> [Stored data]:
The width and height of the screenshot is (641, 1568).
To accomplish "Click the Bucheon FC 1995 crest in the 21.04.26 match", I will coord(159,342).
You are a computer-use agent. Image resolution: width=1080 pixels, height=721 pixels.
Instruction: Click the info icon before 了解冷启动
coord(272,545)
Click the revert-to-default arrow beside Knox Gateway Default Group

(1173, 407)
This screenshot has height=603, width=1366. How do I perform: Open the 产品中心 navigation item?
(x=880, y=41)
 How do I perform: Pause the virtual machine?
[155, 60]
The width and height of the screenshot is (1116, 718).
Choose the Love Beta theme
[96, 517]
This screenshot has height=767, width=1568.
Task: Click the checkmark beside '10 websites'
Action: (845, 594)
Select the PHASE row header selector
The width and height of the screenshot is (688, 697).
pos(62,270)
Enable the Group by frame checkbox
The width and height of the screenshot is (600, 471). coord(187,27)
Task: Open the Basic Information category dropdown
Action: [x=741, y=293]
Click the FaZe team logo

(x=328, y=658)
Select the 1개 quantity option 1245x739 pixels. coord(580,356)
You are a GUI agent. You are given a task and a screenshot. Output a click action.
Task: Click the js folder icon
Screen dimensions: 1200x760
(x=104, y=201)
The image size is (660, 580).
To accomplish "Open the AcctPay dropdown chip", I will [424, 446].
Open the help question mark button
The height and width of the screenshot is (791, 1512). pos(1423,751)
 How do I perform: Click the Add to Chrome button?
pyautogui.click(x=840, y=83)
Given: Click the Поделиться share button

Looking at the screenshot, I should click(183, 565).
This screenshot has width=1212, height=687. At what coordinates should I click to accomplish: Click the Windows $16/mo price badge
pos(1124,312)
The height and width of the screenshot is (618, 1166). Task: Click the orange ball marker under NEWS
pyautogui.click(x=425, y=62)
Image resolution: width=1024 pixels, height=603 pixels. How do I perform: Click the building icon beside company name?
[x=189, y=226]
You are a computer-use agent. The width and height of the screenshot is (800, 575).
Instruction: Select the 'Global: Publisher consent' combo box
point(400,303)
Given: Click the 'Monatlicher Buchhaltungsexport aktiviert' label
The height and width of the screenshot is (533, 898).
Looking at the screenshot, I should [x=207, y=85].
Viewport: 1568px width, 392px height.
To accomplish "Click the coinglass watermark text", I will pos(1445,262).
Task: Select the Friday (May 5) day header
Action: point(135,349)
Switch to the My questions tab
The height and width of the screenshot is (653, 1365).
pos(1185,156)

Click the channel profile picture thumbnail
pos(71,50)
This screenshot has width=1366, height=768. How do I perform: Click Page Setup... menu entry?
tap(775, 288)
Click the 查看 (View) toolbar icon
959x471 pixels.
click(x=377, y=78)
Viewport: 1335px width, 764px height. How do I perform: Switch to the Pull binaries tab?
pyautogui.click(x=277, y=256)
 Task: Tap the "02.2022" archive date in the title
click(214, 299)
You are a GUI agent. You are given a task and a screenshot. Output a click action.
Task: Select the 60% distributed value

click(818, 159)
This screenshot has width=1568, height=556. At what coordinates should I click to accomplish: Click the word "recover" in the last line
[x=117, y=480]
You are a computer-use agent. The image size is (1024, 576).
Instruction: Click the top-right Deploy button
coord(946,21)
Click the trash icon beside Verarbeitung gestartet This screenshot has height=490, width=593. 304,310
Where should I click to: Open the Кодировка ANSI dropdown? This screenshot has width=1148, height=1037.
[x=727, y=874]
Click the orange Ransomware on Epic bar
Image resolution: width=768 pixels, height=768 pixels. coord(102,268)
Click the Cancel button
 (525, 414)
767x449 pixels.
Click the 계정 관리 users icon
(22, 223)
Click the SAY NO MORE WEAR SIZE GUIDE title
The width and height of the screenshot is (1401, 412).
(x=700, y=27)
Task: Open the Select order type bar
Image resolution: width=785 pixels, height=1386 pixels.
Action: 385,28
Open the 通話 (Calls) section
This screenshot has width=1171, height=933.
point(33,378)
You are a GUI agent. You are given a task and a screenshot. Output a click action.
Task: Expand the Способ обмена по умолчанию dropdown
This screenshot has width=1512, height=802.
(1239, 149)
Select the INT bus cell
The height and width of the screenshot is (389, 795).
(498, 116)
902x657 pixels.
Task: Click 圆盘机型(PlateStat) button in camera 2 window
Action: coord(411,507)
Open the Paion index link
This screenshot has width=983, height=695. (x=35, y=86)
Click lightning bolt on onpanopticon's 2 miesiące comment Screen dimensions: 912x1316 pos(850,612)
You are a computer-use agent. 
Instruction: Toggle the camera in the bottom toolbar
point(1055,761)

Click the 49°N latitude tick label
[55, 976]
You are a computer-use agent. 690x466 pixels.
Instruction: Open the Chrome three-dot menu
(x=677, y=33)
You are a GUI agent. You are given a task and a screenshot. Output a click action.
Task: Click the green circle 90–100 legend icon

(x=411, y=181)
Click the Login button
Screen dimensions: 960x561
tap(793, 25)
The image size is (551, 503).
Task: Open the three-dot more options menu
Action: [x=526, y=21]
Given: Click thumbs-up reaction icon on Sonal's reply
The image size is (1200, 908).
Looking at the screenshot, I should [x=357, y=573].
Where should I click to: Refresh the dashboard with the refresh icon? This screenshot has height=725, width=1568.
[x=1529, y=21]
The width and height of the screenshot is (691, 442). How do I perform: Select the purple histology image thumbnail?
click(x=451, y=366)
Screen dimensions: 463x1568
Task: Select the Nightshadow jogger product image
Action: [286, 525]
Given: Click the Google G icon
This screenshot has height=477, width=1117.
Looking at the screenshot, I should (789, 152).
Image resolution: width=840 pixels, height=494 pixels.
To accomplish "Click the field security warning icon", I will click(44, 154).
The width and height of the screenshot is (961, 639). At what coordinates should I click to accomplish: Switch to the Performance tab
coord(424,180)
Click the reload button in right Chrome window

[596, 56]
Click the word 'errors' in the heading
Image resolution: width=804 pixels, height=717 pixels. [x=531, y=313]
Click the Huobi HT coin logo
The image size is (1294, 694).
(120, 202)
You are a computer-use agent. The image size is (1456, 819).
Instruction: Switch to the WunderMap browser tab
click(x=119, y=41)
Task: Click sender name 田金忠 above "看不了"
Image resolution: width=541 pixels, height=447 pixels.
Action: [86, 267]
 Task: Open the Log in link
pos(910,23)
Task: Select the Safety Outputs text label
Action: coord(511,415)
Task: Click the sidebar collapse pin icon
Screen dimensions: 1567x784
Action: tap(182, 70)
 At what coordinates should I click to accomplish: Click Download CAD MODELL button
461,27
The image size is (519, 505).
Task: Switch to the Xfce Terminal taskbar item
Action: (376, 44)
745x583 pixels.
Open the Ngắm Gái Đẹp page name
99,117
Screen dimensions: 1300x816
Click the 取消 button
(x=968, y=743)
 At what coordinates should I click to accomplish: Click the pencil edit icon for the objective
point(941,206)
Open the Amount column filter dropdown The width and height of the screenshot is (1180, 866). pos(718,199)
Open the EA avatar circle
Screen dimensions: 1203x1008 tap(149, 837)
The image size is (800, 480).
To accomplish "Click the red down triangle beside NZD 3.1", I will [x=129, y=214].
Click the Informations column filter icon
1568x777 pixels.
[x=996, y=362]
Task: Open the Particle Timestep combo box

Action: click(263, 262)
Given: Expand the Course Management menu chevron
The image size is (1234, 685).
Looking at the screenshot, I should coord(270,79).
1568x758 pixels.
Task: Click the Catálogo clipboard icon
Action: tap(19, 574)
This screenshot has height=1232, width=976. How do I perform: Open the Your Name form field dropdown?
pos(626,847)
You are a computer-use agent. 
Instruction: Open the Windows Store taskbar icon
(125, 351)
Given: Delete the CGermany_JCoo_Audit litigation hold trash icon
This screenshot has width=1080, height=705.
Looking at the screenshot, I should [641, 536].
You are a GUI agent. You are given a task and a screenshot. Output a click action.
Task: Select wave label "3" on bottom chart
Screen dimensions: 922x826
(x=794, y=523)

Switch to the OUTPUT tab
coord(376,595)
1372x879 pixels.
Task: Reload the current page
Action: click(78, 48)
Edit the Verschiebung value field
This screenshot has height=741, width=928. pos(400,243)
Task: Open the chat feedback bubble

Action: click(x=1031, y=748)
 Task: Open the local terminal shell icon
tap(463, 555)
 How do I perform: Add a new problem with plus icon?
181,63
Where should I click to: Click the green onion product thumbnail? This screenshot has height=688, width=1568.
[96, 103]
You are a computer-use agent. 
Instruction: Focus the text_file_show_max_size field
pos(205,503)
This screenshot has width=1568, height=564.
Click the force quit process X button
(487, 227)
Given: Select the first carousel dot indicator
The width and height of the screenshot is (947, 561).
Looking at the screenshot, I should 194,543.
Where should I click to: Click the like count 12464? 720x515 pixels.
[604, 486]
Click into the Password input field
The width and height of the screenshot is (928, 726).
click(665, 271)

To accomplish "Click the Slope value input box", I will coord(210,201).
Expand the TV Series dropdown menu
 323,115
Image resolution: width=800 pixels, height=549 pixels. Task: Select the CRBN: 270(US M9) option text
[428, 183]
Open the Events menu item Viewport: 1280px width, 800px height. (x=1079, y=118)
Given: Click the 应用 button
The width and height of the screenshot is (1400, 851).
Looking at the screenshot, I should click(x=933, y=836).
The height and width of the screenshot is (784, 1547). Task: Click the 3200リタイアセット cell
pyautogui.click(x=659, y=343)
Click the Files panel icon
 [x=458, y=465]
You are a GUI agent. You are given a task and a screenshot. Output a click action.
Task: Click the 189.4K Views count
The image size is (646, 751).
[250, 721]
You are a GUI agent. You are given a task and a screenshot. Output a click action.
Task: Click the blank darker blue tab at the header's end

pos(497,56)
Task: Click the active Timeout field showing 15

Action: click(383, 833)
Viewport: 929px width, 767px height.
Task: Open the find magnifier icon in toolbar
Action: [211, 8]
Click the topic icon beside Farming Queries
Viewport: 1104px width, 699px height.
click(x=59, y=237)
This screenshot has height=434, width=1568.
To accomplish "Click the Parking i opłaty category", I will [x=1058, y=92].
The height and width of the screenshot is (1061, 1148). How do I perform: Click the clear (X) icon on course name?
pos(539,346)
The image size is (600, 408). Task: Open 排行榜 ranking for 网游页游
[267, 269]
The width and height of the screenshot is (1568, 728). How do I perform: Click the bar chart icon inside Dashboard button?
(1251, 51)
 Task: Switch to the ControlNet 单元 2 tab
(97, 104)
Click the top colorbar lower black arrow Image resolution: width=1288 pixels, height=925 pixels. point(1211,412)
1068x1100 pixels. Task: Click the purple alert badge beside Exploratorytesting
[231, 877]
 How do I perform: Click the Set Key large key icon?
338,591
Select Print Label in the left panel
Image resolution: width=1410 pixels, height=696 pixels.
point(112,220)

> [Task item]: Among the records above, a stretch begins at the line containing "Given: Delete the" and ends at the line containing "Given: Select the". Restate that stretch word for word, and nothing else.

> [Solution to this task]:
Given: Delete the CGermany_JCoo_Audit litigation hold trash icon
This screenshot has width=1080, height=705.
Looking at the screenshot, I should [641, 536].
You are a GUI agent. You are given a task and a screenshot. Output a click action.
Task: Select wave label "3" on bottom chart
Screen dimensions: 922x826
(x=794, y=523)

Switch to the OUTPUT tab
coord(376,595)
1372x879 pixels.
Task: Reload the current page
Action: click(78, 48)
Edit the Verschiebung value field
This screenshot has height=741, width=928. pos(400,243)
Task: Open the chat feedback bubble

Action: click(x=1031, y=748)
 Task: Open the local terminal shell icon
tap(463, 555)
 How do I perform: Add a new problem with plus icon?
181,63
Where should I click to: Click the green onion product thumbnail? This screenshot has height=688, width=1568.
[96, 103]
You are a computer-use agent. 
Instruction: Focus the text_file_show_max_size field
pos(205,503)
This screenshot has width=1568, height=564.
Click the force quit process X button
(487, 227)
Given: Select the first carousel dot indicator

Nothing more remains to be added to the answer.